学童軟式野球

トップ > イベント > 学童軟式野球 > 2016年 > 全日本大会 > 記事

ここから本文

【全日本大会】

[三重]亡き友思い全国舞台へ てい水野球少年団・沢監督

大舞台を前に思いを語る沢監督=松阪市で

写真

 七日に開幕する全日本学童軟式野球大会に県代表として出場するてい水(ていすい)野球少年団(松阪市)監督の沢聡さん(54)は、夢を果たせなかった親友のために特別な思いで大舞台に臨む。六年前に四十七歳で亡くなった前監督有滝和彦さんの「チームを頼む」の言葉を胸に刻み「彼のためにも、子どもたちの目標ベスト4を成し遂げたい」と意気込んでいる。 (古住健太郎)

 二人は地元松阪の中学校の同級生。軟式野球部で三年間をともにし、密な関係を築いた。沢さんは「有滝は勉強も野球も目標を一緒にして頑張った親友の中の親友だった」と振り返る。

 大人になってからも交流は続き、それぞれ息子の野球に関わり、十年ほど前には有滝さんが松阪市のてい水地区に少年野球チームをつくろうと奔走。二〇〇六年にできたチームに〇九年、コーチとして沢さんが加わった。

 当初メンバーは十五人前後で、県大会にも出場できず、低迷が続く。そんな中、キャッチボールやティー打撃、冬場の走り込みといった基礎練習を徹底し、徐々に地力がついていった。

 沢さんが「熱血指導」と表現するほどの厳しい指導で実力が着実に上向く一方、有滝さんの体を病魔が襲う。
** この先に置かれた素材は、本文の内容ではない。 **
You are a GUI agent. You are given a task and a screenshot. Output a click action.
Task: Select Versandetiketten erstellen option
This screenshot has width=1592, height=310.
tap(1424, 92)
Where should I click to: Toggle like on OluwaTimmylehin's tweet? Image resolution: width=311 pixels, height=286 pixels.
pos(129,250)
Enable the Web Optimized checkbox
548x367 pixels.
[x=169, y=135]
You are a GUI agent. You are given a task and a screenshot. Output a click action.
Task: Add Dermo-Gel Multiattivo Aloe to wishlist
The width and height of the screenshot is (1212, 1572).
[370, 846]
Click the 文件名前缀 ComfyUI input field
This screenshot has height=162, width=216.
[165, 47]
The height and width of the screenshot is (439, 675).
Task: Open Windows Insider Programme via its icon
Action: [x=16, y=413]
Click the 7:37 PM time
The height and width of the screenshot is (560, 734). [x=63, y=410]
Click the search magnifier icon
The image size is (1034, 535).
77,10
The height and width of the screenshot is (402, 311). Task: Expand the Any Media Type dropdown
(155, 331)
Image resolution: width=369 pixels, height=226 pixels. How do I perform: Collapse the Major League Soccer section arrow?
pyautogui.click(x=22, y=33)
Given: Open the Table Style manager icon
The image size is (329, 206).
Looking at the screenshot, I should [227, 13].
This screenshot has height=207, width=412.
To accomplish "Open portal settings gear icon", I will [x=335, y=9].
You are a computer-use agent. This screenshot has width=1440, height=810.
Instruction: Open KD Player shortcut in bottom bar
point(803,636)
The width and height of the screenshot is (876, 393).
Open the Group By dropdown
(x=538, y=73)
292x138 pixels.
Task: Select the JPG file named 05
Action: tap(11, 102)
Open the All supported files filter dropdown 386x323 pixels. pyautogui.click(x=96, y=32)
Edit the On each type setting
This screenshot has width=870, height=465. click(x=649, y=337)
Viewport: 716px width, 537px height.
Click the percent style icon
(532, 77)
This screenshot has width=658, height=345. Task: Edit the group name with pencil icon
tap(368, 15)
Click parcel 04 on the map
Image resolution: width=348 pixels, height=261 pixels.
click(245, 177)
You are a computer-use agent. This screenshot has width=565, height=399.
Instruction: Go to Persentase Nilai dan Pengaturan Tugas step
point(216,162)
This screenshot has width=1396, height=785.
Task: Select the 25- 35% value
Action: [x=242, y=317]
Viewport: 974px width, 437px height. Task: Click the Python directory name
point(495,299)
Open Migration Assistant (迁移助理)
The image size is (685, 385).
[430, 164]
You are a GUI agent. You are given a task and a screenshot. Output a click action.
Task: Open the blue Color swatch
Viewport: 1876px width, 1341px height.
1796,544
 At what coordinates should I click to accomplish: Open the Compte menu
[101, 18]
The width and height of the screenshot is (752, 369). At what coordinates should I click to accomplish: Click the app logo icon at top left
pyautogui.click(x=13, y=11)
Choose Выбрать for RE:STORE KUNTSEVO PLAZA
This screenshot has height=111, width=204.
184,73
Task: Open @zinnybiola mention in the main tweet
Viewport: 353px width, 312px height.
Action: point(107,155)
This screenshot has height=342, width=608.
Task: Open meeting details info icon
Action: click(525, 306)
二〇一〇年四月に肺がんで突然入院。チームが初出場した五月の県大会では監督として最後の采配を振るい、沢さんに「あとを頼む」と伝え、七月には帰らぬ人となった。

 沢さんは「基礎をとことん強化する」という有滝さんの信念を引き継いで指導に心血を注ぎ、さらに足を絡めた攻撃など実戦的な練習にも取り組んだ。その結果として全国の舞台を目の前にする。

 今月四日に松阪市内であった団結式。宇佐美貴也主将(11)は「松阪に優勝旗を持って帰りたい」と決意を口にした。沢さんは「有滝が強い少年野球チームをつくり、地域に根付かせたかったからここまできた。きっかけをつくってくれた彼に感謝して試合に臨みたい」と力を込めた。